Одноклеточная выбрала кусок проволоки потоньше и вырвала его из земли. Кусок имел длинный корень и основательно вскопал землю. Она связала санитару руки за спиной, оторвала полу своего халата и использовала ее как кляп. Не очень больной дворник продолжал спокойно мести лужу, но две более больные отвернулись и вяло побрели в случайном направлении. Одноклеточная вынула из матраса свою одежду и личные вещи. Она переоделась, ничуть не смущаясь из-за присутствия «дворника», – человеческие мнения утратили свои значения для нее. Она посмотрела на свою руку и пошевелила пальцами – кожа была содрана. Санитар перестал дергаться.

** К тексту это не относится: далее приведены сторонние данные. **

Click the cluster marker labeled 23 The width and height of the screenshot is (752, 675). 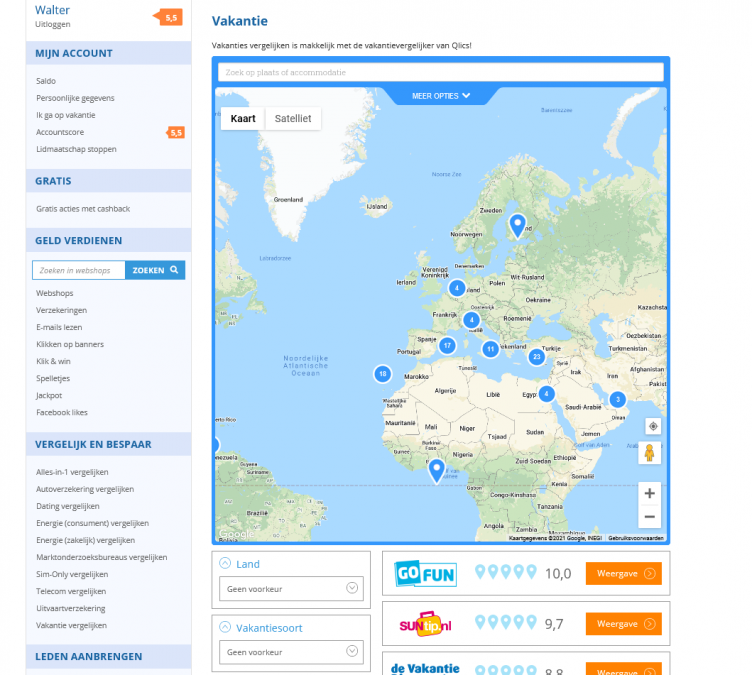pyautogui.click(x=537, y=357)
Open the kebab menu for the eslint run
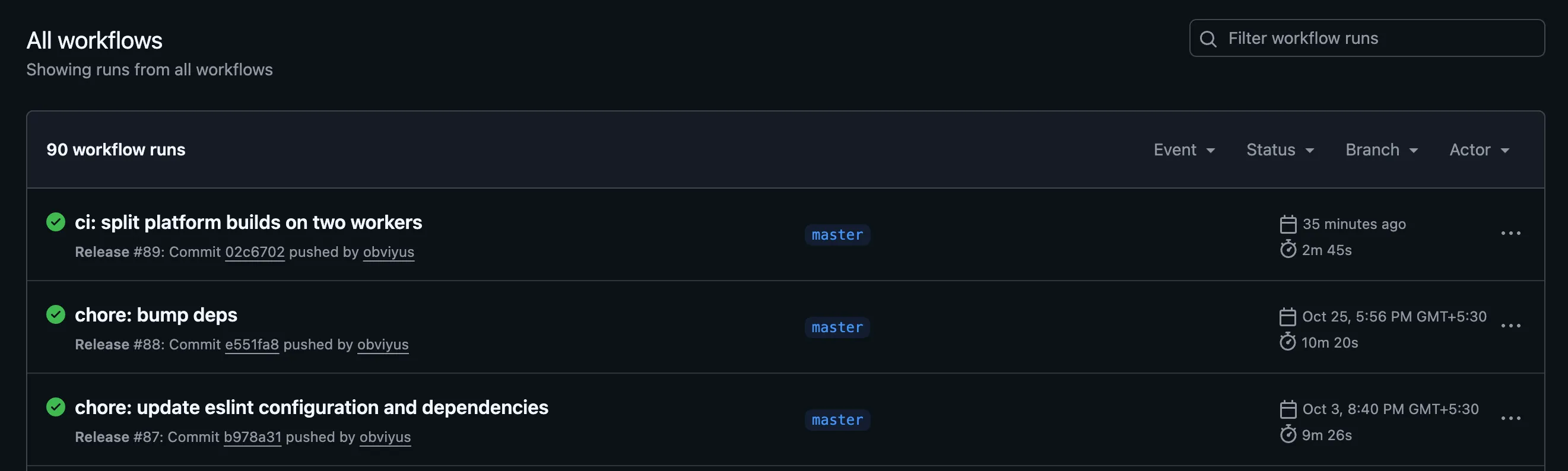 1510,419
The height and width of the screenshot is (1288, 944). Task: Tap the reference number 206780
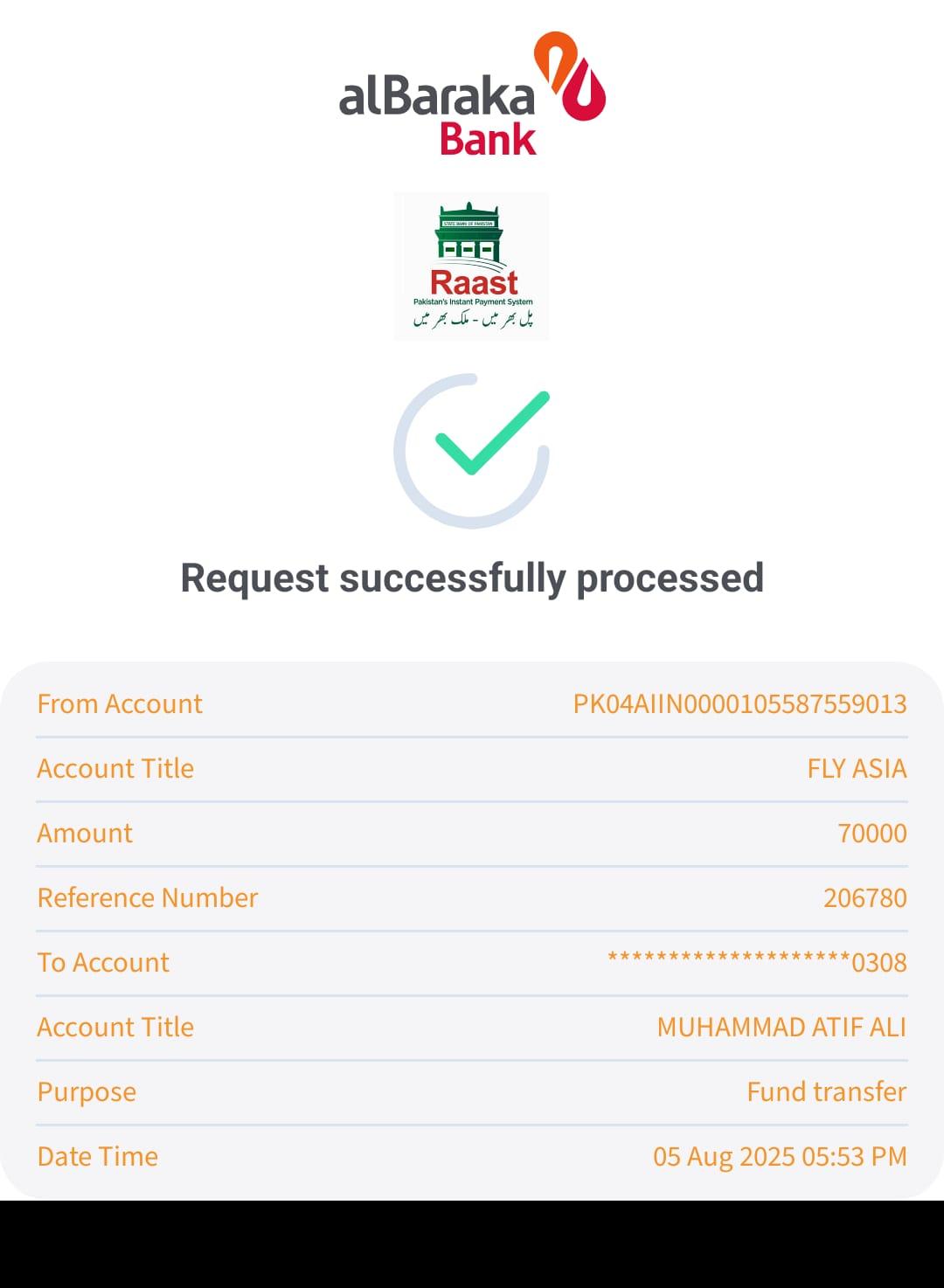click(x=864, y=898)
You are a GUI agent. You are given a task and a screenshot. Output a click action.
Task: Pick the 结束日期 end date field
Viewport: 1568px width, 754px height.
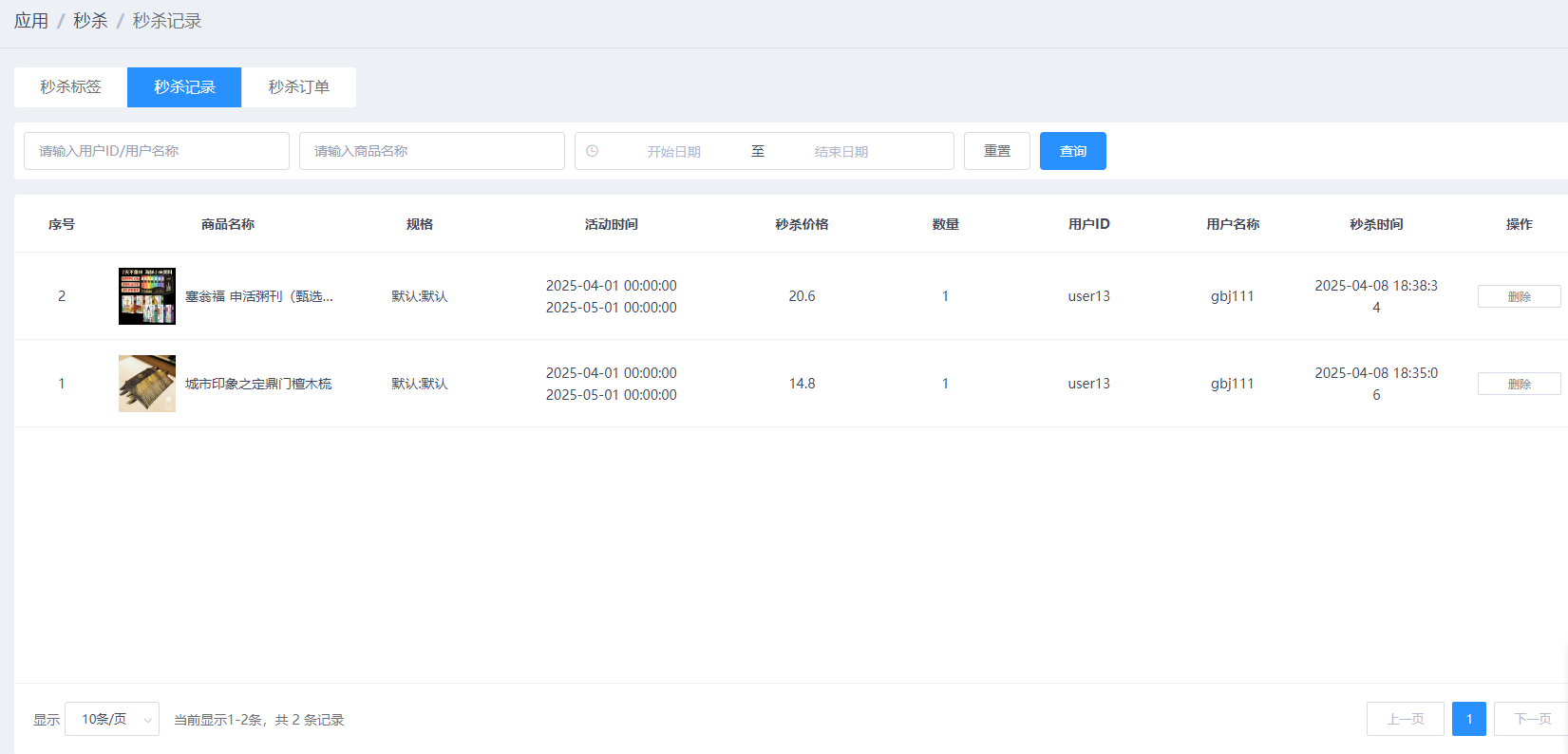pos(841,151)
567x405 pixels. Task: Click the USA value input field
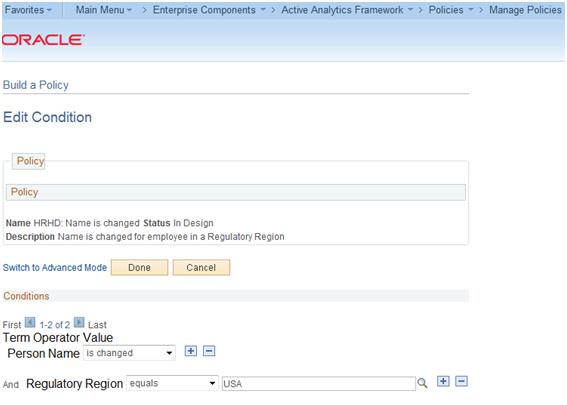tap(318, 384)
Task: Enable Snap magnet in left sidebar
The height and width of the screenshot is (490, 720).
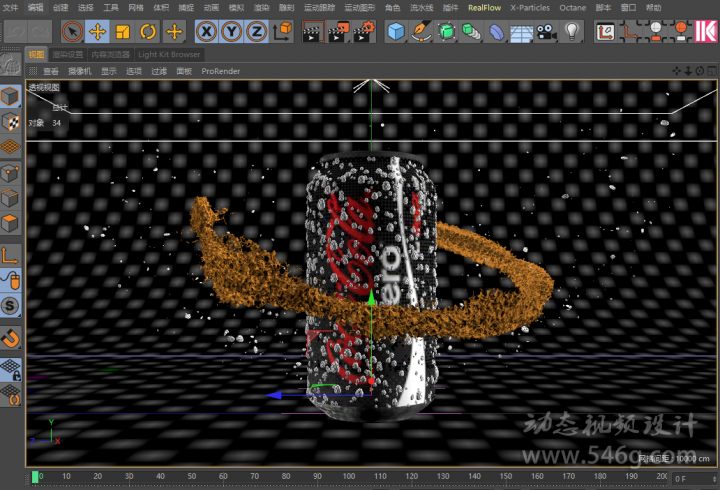Action: click(11, 337)
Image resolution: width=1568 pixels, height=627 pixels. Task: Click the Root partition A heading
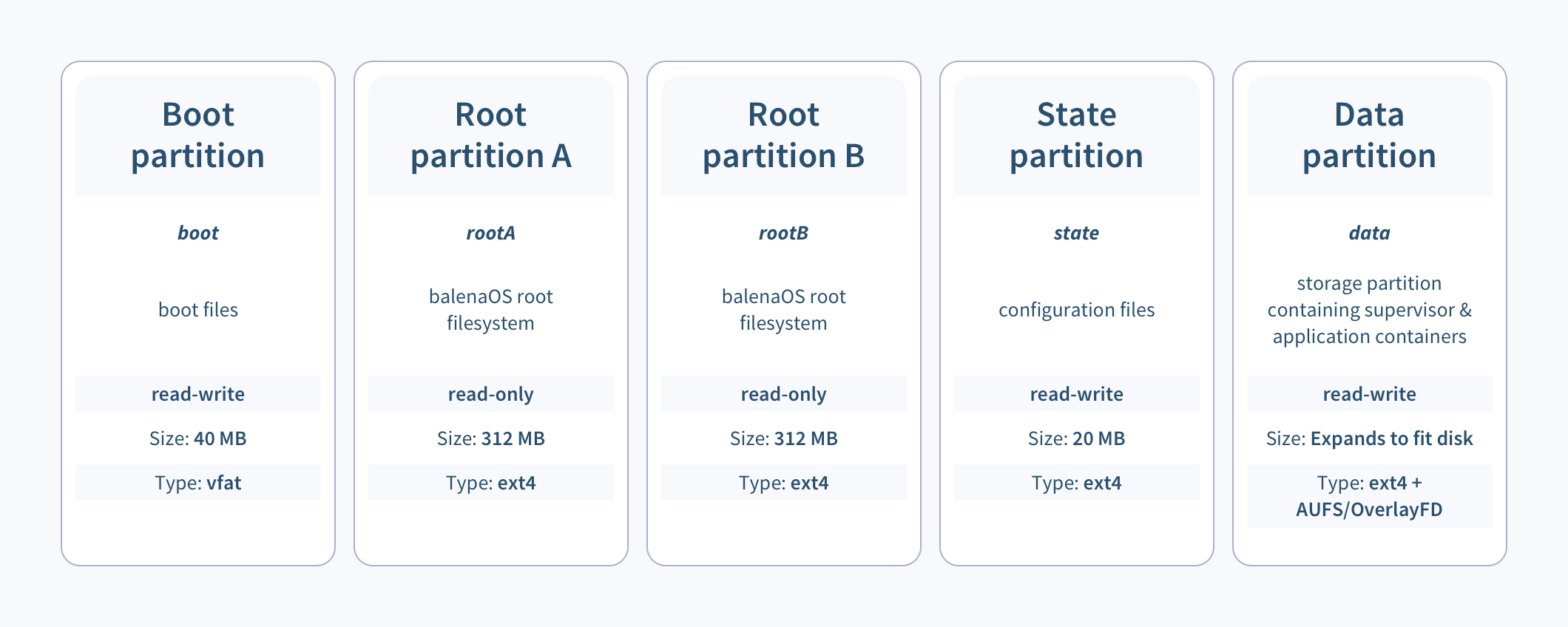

Она решила пройти по территории лечебницы. Место было интересное. Она не опасалась ни преследования, ни нападения – у людей было слишком мало сил, чтобы справиться с нею. В сером небе появился небольшой просвет и ослепительно прекрасное белое облачное перышко подставило себя солнцу. Одноклеточная остановилась и долго смотрела, как перышко исчезает. Две больные уже скрылись за ветхими постройками.
На свежепостроенной стене злободневно выделялись надписи: «Голосуйте за Среду и Субботу», «Голосуйте за социалистов», «Голосуйте за свободную любовь». Рядом же наглядно изображалось, за что именно предлагается голосовать в последнем случае. Оказывается, сумасшедшие такие же игривые создания, как и несумасшедшие. Были еще две загадочные надписи – первая: «Ах, жизнь наша неудовбер…» (надпись плавно переходила в неразборчивые каракули); вторая: «Ремонт» (табличка, прибитая к одинокому дереву). Одноклеточная прошла по недавно проложенной асфальтовой дорожке. Дорожка, как и все в этих местах, была сумасшедшей. Дорожка шла ровно, как нарисованная под линейку, но в неожиданном месте образовывала асфальтовую грыжу неизвестного назначения. В конце дорожки стояла одна телефонная будка и три лежали, поваленные. Стоящая будка была украшена подобием трезубца Нептуна, к трезубцу была привязана веревка, за веревку усердно тянул тощий сумасшедший.